Al entrar en la carroza, mi dueña miró confidencialmente a la viuda. Algo parecían estar diciéndose la una a la otra sólo con la mirada, pero yo no quería perder más tiempo.

—Joaquina, sin duda conocéis el exacto paradero de mi marido. Yo no quiero saberlo hasta que lleguemos. Decid, pues, al cochero nuestro destino de manera que no lo pueda oír, pues después de esta noche evitaré por todos los medios repetir este paseo.

Miró de nuevo a doña Inés. Ésta asintió, como aceptando su solicitado permiso. Joaquina salió, se asomó al pescante y le susurró una dirección al cochero que le hizo dudar.

—¿Estáis segura? —preguntó con extrañeza la voz grave del lacayo.

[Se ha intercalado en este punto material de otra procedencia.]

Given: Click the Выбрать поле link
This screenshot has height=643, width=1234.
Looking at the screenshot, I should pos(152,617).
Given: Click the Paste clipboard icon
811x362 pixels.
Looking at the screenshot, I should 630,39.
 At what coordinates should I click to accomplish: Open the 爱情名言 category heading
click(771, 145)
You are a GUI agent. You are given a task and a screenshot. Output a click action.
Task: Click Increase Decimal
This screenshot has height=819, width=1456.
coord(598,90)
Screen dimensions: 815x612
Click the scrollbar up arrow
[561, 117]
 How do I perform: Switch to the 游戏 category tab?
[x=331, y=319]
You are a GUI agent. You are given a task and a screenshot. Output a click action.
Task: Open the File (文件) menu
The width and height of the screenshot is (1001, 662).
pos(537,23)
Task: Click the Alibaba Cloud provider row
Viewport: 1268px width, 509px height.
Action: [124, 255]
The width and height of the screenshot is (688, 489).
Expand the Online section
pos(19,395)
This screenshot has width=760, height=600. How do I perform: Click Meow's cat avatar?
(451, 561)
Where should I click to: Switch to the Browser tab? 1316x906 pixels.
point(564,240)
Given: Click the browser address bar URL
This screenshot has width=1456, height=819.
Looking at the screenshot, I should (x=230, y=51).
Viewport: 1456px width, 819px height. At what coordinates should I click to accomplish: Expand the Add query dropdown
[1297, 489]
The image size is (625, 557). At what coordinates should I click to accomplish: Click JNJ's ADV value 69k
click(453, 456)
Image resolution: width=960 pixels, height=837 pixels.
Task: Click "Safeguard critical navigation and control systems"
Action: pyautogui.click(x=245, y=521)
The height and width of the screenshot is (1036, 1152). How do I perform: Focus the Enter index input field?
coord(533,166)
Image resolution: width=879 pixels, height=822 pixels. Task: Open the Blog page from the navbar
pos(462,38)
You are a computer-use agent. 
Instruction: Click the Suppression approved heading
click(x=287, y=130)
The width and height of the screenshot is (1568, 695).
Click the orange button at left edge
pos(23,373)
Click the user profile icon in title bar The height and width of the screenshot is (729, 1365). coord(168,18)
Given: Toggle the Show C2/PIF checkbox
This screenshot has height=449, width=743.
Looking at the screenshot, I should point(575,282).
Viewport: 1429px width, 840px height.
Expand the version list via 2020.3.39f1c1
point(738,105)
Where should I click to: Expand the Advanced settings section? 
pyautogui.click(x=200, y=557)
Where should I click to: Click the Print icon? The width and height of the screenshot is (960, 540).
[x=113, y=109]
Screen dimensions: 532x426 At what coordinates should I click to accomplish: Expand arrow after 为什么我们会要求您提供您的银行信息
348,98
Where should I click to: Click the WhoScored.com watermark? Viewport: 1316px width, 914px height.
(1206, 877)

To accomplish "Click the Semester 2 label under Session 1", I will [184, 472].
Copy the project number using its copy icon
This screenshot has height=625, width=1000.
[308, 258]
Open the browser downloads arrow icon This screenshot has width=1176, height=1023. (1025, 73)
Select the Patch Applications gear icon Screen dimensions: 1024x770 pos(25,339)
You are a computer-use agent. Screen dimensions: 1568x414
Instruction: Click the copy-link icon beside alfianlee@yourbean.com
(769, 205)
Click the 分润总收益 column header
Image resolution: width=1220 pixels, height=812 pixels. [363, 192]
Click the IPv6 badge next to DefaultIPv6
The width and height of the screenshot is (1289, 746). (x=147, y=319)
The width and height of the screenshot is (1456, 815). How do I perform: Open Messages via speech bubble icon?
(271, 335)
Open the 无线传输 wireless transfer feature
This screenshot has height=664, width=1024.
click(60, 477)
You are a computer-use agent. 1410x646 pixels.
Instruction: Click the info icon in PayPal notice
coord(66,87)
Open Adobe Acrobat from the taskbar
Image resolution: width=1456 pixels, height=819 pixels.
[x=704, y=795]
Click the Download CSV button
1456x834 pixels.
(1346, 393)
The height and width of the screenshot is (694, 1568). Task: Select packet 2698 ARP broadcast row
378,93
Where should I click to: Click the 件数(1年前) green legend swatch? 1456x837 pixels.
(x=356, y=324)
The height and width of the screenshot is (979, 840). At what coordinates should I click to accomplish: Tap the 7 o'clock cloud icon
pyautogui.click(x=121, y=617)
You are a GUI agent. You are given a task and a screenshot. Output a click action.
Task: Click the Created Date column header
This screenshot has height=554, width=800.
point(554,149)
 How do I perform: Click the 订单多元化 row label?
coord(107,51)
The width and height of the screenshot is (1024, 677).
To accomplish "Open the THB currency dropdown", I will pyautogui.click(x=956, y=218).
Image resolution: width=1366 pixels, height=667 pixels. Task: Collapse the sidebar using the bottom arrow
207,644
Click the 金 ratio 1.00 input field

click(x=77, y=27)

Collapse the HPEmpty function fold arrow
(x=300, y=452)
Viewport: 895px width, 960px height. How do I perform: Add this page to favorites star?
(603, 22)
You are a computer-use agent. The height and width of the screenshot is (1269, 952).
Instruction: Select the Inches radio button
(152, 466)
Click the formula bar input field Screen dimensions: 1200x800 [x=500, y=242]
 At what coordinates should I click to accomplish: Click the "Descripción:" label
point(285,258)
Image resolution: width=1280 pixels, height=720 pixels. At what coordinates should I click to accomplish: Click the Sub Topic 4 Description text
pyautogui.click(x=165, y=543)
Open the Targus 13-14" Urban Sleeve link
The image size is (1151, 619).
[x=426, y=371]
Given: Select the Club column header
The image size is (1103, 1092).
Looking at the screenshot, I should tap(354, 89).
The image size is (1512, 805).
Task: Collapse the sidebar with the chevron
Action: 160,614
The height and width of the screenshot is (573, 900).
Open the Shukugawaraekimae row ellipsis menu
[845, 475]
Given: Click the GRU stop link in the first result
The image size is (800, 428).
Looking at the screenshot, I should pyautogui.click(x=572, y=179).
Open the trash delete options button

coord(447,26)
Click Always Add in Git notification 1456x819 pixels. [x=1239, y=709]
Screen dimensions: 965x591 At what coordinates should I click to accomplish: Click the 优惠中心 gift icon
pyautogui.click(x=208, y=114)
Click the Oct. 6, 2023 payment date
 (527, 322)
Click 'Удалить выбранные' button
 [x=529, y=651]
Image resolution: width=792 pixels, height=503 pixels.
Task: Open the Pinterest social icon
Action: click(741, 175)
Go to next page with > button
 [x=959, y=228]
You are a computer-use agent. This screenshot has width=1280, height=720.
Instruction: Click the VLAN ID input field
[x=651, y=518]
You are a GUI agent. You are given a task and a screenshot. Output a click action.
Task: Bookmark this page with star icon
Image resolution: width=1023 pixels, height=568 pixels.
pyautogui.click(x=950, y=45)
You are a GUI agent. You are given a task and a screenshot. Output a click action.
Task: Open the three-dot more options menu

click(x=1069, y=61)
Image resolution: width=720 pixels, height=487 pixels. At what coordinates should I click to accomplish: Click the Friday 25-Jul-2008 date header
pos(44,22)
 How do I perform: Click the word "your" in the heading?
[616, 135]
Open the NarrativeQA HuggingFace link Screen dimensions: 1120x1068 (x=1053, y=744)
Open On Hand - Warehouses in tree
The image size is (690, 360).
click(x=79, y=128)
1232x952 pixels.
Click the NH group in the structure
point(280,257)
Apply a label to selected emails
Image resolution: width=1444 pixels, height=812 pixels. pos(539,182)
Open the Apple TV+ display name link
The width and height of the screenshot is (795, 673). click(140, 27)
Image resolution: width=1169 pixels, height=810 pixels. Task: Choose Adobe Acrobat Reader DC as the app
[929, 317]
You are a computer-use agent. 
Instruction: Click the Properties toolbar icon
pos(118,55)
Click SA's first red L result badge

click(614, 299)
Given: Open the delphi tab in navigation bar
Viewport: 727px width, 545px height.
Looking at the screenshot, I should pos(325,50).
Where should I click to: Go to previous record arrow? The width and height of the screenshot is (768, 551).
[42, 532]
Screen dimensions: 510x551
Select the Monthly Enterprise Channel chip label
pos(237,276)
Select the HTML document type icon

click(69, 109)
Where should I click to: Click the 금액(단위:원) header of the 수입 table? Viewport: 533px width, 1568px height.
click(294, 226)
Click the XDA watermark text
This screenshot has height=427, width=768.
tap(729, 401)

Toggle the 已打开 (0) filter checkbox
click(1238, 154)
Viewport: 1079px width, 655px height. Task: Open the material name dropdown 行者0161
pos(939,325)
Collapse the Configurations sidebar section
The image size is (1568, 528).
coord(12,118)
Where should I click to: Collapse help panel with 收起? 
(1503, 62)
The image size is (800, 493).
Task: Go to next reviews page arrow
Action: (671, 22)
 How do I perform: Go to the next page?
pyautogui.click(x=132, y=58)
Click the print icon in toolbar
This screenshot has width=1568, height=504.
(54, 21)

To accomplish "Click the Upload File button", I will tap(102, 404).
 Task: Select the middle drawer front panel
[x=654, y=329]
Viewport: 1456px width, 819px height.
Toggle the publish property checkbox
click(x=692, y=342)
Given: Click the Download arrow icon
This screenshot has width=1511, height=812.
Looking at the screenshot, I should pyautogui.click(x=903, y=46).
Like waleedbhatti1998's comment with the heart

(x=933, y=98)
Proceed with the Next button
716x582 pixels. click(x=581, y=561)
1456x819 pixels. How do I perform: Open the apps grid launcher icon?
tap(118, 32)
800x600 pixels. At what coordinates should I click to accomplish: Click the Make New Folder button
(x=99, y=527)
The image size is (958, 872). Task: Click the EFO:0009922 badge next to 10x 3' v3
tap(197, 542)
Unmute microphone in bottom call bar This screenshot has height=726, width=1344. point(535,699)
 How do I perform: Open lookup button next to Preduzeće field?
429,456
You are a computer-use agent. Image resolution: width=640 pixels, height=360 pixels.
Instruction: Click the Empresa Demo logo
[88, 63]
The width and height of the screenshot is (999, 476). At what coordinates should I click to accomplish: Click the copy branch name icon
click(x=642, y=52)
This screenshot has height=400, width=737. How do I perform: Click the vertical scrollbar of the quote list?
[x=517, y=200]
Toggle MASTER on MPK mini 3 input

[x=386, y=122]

—No discutáis y llevadnos.

No hubo más preguntas. El látigo sonó sobre el lomo de los caballos y nos pusimos en movimiento. No habían pasado dos segundos cuando nos cruzamos con dos mujerzuelas. No pude dejar de analizarlas.

Rompí el silencio.

—¿Las habéis visto? Supongo que no tienen nada que perder. ¿Qué harán si definitivamente las casas públicas y mancebías se prohíben por los muchos escándalos y desórdenes que hay en ellas?

Joaquina me interrumpió.

—No se pueden prohibir. Si lo hacen, seguirán trabajando clandestinamente, pues desde tiempo inmemorial tienen su razón de ser. Sé de más de uno que se volvería loco si no pudiese satisfacer su desenfreno en las querencias y necesidades que le azuzan asiduamente. Y sabe Dios lo que un loco carcomido por la lujuria es capaz de hacer en una calleja oscura ante una inocente incauta.

Lo pensé detenidamente.

—Joaquina, la imaginación os pierde.

Como siempre, fue resabiada en su contestación.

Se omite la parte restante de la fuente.